Can bugs be there and not there at the same time? The analogy to Heisenberg's uncertainty principle admittedly falls a bit short; #Heisenbugs are more like bedbugs - you notice the symptoms, but it's hard to locate the actual bug. We're providing a formal framework for reasoning about causes of Heisenbugs, which hopefully will make this task easier in the future.

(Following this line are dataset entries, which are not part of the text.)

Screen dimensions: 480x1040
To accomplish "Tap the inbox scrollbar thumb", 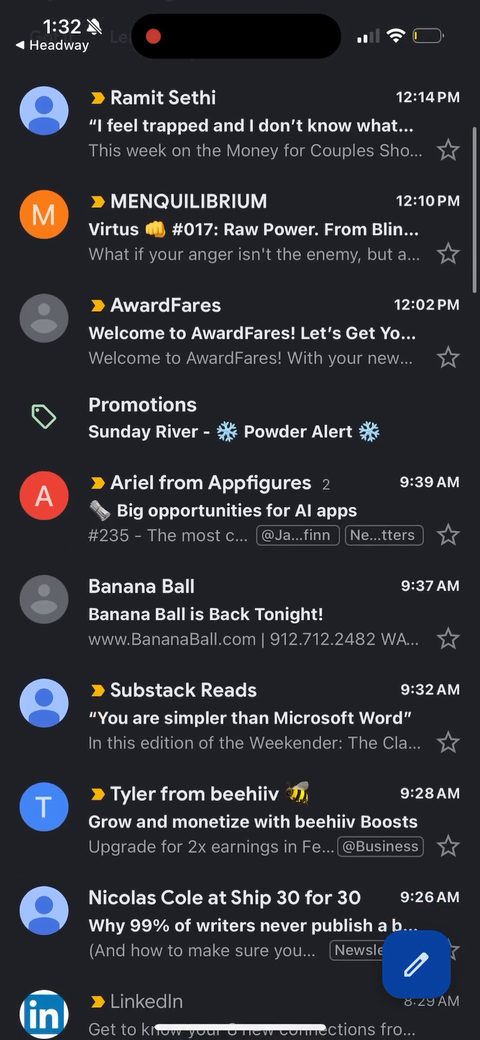I will (475, 209).
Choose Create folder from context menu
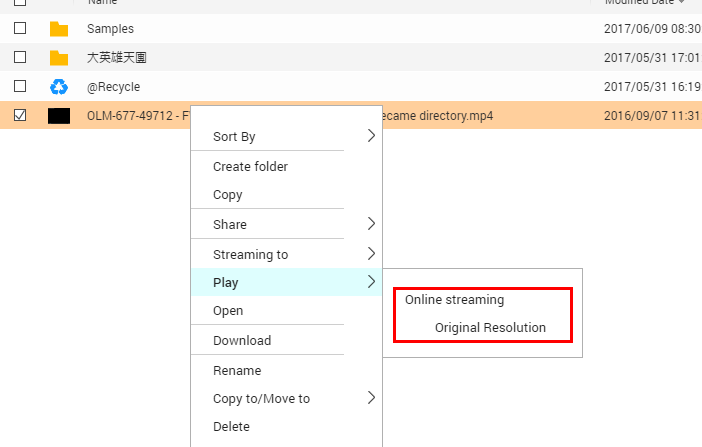 pyautogui.click(x=250, y=167)
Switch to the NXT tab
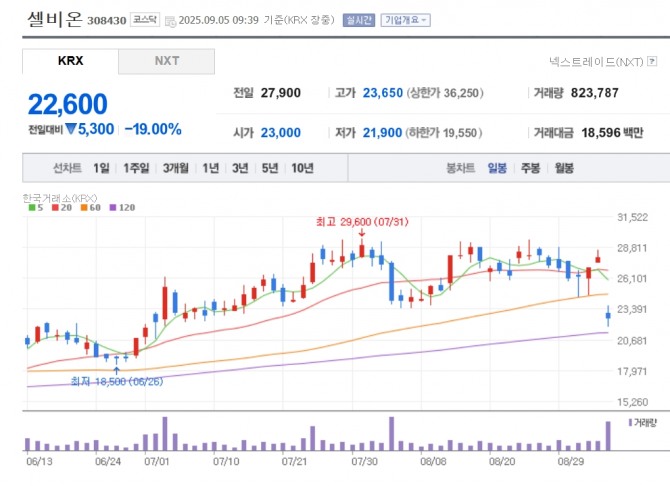The height and width of the screenshot is (486, 670). [166, 61]
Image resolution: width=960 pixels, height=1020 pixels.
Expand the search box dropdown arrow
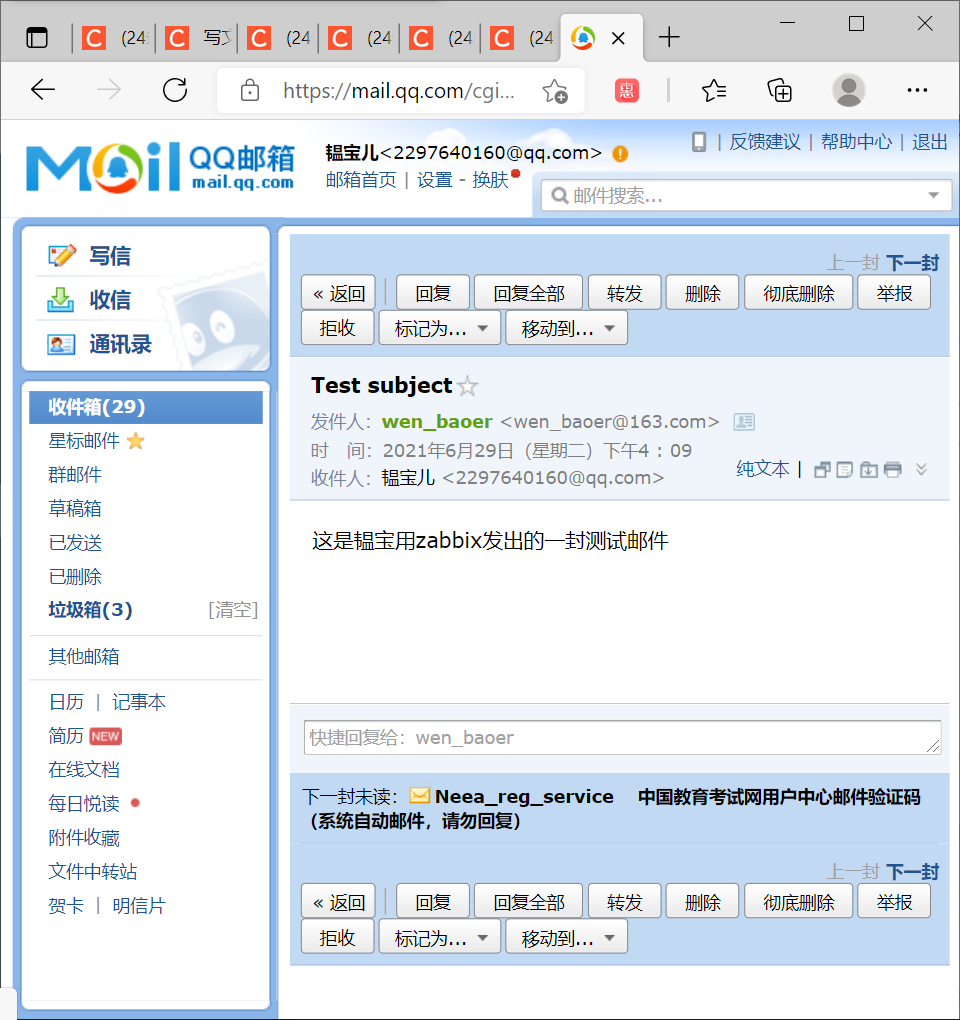point(932,195)
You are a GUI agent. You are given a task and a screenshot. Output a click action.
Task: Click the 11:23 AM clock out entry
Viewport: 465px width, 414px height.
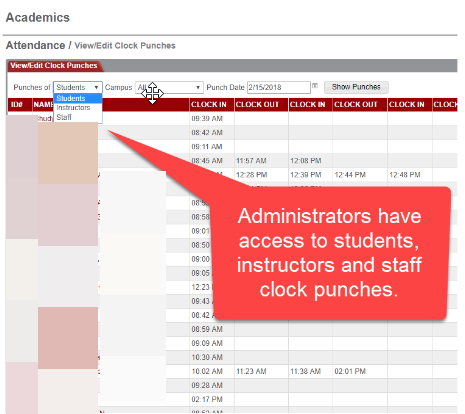(x=251, y=371)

A formalization of Heisenbugs and their causes in terms of hyperproperties - Software and Systems Modeling
The already challenging task of identifying the cause of a bug becomes even more cumbersome if those bugs disappear or change their behavior under observation. Such bugs occur in a range of contexts including elusive concurrency bugs as well as unintended system alterations during debugging and—as a pun on the name of Werner Heisenberg—are often referred to as Heisenbugs. Heisenbugs can be caused by various sources of nondeterminism on different system levels, many of which developers and testers might not even be aware of. This paper provides formal foundations for rigorously reasoning about causes of Heisenbugs. It provides a formal definition of Heisenbugs in terms of a hyperproperty and introduces a framework for determining the causality of Heisenbugs in presence of multiple candidate causes based on said hyperproperty. We analyze the properties of causes and the implications on practical causal analyses. We provide two small case studies and a taxonomy of potential causes of Heisenbugs.